Case type · SCA prep

How to Handle the Results Consultation

The patient already knows why they are here. Land the result at the right moment, and the rest of the consultation follows.

Dr S AhmedBy Dr S Ahmed7 min readReviewed June 2026

The patient already knows why they are here. The result is in front of you. The reason for the appointment is not a mystery.

And yet the results consultation is one of the most consistently mishandled case types in the SCA — not because candidates lack the clinical knowledge to interpret the result, but because they impose the wrong structure on a case that does not need it.

What Makes This Case Type Different

In most SCA consultations, the opening is genuinely exploratory. You do not know what the patient has come about until they tell you. The history comes first because that is how you build the picture.

The results consultation works differently. The picture already exists. There is a blood test, an investigation, a letter from secondary care, or a monitoring result sitting in front of both of you. The patient did not book because something new has happened — they booked because something is ready to be discussed.

The structural mistake is treating this case as if it were a new presentation. Candidates who default to a long, thorough history before landing the result are delaying the moment the case actually begins. By the time they get to the result, they have four minutes left. The management section — the highest-weighted domain — gets compressed, vague, and incomplete.

The result is not buried at the end of the consultation. It is the pivot point around which the consultation is built.

The Right Structure for a Results Case

Your three-minute reading window is particularly useful here. You have the result. Use that time to understand it clinically — what it means, what the management options are, what the patient is likely to want to know, and what safety-netting will be needed. You are not starting from zero when you open the case.

The consultation opens with a brief, warm check-in: what does the patient already know, what were they expecting to hear, how are they feeling about having come in? This takes ninety seconds to two minutes. It gives you context for how to land the result — and it matters, because a patient who is already anxious receives the same information very differently from one who is expecting reassurance.

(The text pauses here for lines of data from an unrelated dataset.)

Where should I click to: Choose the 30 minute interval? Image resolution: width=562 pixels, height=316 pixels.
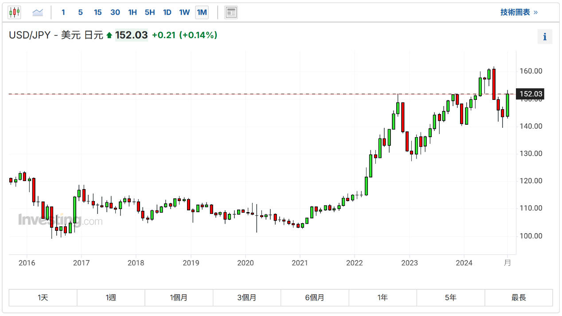[115, 12]
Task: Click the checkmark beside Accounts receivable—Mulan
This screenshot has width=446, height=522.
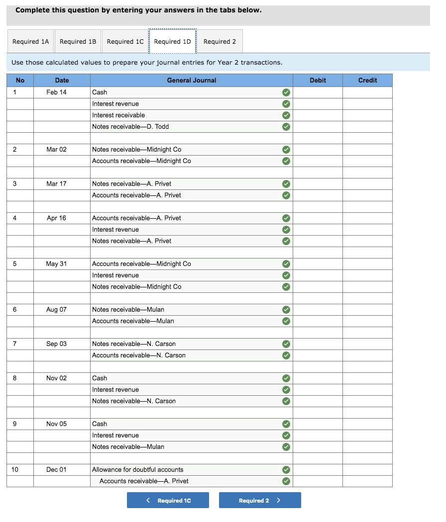Action: (x=286, y=321)
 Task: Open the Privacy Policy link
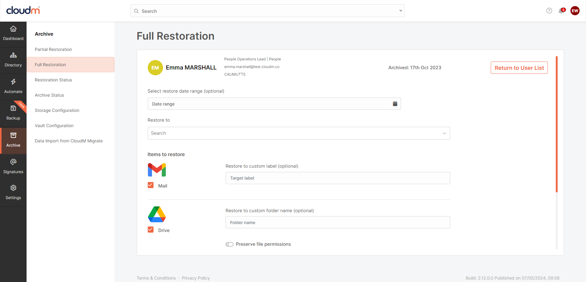196,278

Then land the result. Clearly. Early. Name what it shows, explain what it means in plain language, and then — crucially — pause. Give the patient a moment to respond to what you have just told them before you move on. The response to the result is often where the ICE of the consultation lives: what they feared it might be, what they were hoping, what they are now worried about having heard it.

From that point, the consultation is about management. What happens next, what the options are, what you recommend and why, what the patient thinks of that, and specific safety-netting around the result and the plan.

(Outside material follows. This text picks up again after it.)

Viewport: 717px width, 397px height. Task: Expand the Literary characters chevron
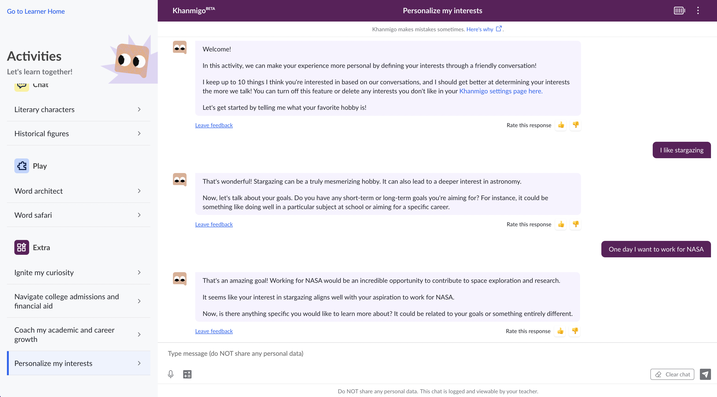[x=139, y=109]
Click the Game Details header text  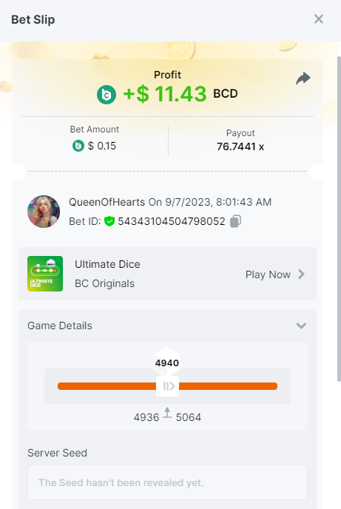(60, 326)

When the Result Is Abnormal or Unexpected

This is where the results consultation and the breaking bad news case overlap. If the result is significantly abnormal, distressing, or unexpected — a raised PSA, an HbA1c indicating new diabetes, an ECG showing AF — the emotional space around the result expands. You cannot land a significant result and immediately move to the management plan. The patient has to be given room to respond.

The warning shot becomes important here even in a results consultation. Something like: "Before I share the result with you, I want to let you know it has come back showing something we'll need to look at together." That is not delay — it is good clinical communication. It prepares the patient for what is coming and demonstrates to the examiner that you understand the emotional weight of the moment.

If the result prompts a significant management change — a new medication, a referral, a lifestyle intervention — give that the time it needs. Do not rush through the plan because the result delivery took longer than expected. Manage your time so that both the emotional response and the clinical management get the space they deserve.

When Results Cases Carry a Prescribing Layer

A results case frequently arrives with a prescribing decision on top. The blood test shows the patient's cholesterol is elevated and you need to discuss starting a statin. The HbA1c suggests medication needs titrating. The monitoring result raises a drug safety concern.

When this happens, recognise that you are managing two things at once: the result and the prescribing decision. Both need to be handled — the result explained, the medication discussed with proper shared decision-making, concordance explored, and specific medication safety-netting included. Candidates who explain the result well and then give a vague "we might need to think about starting some medication" have left half the management section unaddressed.

What the Examiner Is Watching For

The examiner knows the result and the expected management. They are watching whether you land the result at the right moment — not buried, not delayed, not blurted without context. They are watching whether you give the patient space to respond before moving to management. They are watching whether the management plan is specific, guideline-informed, and tailored to this patient — not a generic description of what might happen next.

They are also watching your safety-netting. Results cases have specific safety-netting requirements — what symptoms to look out for in relation to the result or any new medication, when to act, where to go. Vague safety-netting ("come back if anything changes") in a results case where you have a clear clinical picture is a missed opportunity.

How to Practise This

In your practice cases, time when you land the result. If you are past the five-minute mark before the patient hears the result, your structure needs adjusting. Practise the brief opening check-in, then the result, then the pause — as a deliberate sequence, not an improvised one.

Also practise the cases where the result is significantly abnormal, so that the emotional response does not derail your time management. The ability to hold the emotional space and then bring the consultation back to management within twelve minutes is a skill that needs rehearsal.